• TASK PROMPT:
Set down, in full, every record in the block.

[Opening EXERCISE MATERIALS section]

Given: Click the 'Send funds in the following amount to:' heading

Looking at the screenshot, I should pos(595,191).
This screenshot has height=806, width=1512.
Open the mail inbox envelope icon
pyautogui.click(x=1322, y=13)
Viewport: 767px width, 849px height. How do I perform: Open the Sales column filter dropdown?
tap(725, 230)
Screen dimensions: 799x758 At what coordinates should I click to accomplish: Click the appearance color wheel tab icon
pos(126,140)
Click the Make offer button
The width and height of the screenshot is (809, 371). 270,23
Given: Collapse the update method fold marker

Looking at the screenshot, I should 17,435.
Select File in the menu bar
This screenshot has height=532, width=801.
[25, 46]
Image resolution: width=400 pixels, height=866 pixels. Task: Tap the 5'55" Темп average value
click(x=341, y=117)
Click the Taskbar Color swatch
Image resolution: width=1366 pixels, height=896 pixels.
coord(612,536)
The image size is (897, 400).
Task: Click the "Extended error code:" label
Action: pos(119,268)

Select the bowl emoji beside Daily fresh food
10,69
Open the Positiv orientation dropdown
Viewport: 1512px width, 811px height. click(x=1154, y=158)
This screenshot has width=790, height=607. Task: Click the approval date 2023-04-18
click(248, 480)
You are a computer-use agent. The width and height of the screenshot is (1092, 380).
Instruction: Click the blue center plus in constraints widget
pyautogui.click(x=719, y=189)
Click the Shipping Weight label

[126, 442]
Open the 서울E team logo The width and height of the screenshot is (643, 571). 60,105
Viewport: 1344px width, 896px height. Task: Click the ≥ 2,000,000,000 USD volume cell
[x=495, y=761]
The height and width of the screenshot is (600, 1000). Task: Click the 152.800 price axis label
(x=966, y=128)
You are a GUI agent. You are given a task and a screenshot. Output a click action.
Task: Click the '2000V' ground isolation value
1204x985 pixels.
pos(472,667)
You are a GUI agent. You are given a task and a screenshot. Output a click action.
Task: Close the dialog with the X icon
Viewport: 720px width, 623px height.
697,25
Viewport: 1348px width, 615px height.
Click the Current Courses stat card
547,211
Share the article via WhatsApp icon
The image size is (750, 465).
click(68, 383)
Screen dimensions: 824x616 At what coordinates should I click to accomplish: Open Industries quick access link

[Closing EXERCISE MATERIALS section]

• SOLUTION FOR THIS PROBLEM:
Given: Click the 'Send funds in the following amount to:' heading

Looking at the screenshot, I should pos(595,191).
This screenshot has height=806, width=1512.
Open the mail inbox envelope icon
pyautogui.click(x=1322, y=13)
Viewport: 767px width, 849px height. How do I perform: Open the Sales column filter dropdown?
tap(725, 230)
Screen dimensions: 799x758 At what coordinates should I click to accomplish: Click the appearance color wheel tab icon
pos(126,140)
Click the Make offer button
The width and height of the screenshot is (809, 371). 270,23
Given: Collapse the update method fold marker

Looking at the screenshot, I should 17,435.
Select File in the menu bar
This screenshot has height=532, width=801.
[25, 46]
Image resolution: width=400 pixels, height=866 pixels. Task: Tap the 5'55" Темп average value
click(x=341, y=117)
Click the Taskbar Color swatch
Image resolution: width=1366 pixels, height=896 pixels.
coord(612,536)
The image size is (897, 400).
Task: Click the "Extended error code:" label
Action: pos(119,268)

Select the bowl emoji beside Daily fresh food
10,69
Open the Positiv orientation dropdown
Viewport: 1512px width, 811px height. click(x=1154, y=158)
This screenshot has width=790, height=607. Task: Click the approval date 2023-04-18
click(248, 480)
You are a computer-use agent. The width and height of the screenshot is (1092, 380).
Instruction: Click the blue center plus in constraints widget
pyautogui.click(x=719, y=189)
Click the Shipping Weight label

[126, 442]
Open the 서울E team logo The width and height of the screenshot is (643, 571). 60,105
Viewport: 1344px width, 896px height. Task: Click the ≥ 2,000,000,000 USD volume cell
[x=495, y=761]
The height and width of the screenshot is (600, 1000). Task: Click the 152.800 price axis label
(x=966, y=128)
You are a GUI agent. You are given a task and a screenshot. Output a click action.
Task: Click the '2000V' ground isolation value
1204x985 pixels.
pos(472,667)
You are a GUI agent. You are given a task and a screenshot. Output a click action.
Task: Close the dialog with the X icon
Viewport: 720px width, 623px height.
697,25
Viewport: 1348px width, 615px height.
Click the Current Courses stat card
547,211
Share the article via WhatsApp icon
The image size is (750, 465).
click(68, 383)
Screen dimensions: 824x616 At what coordinates should I click to accomplish: Open Industries quick access link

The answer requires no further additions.